__Records supplied__.
************

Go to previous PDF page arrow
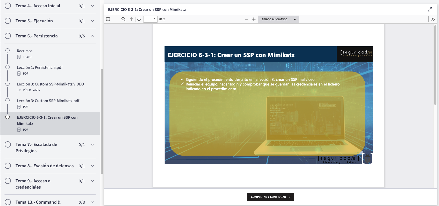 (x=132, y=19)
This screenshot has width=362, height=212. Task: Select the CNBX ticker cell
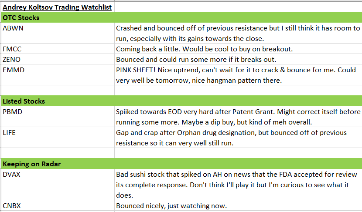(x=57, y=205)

************

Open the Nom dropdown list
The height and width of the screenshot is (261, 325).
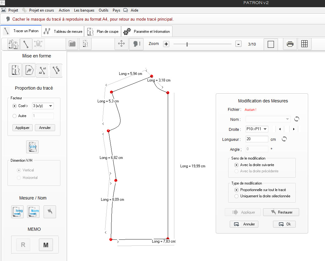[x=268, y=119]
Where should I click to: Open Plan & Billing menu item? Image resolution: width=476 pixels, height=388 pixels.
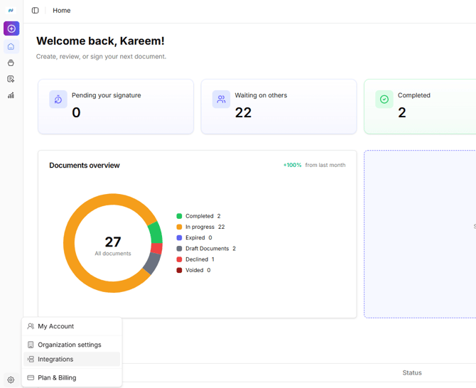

************

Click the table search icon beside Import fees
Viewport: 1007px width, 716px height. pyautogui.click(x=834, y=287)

************

__Instructions to follow__.
Because only one stretch of the records is wanted, please output the lines from the one holding "Open the Nom dropdown list" through the one holding "Where should I" exactly, both included, and leave every picture out.

__Result__.
Open the Nom dropdown list
The height and width of the screenshot is (261, 325).
[x=268, y=119]
Where should I click to: Open Plan & Billing menu item? Image resolution: width=476 pixels, height=388 pixels.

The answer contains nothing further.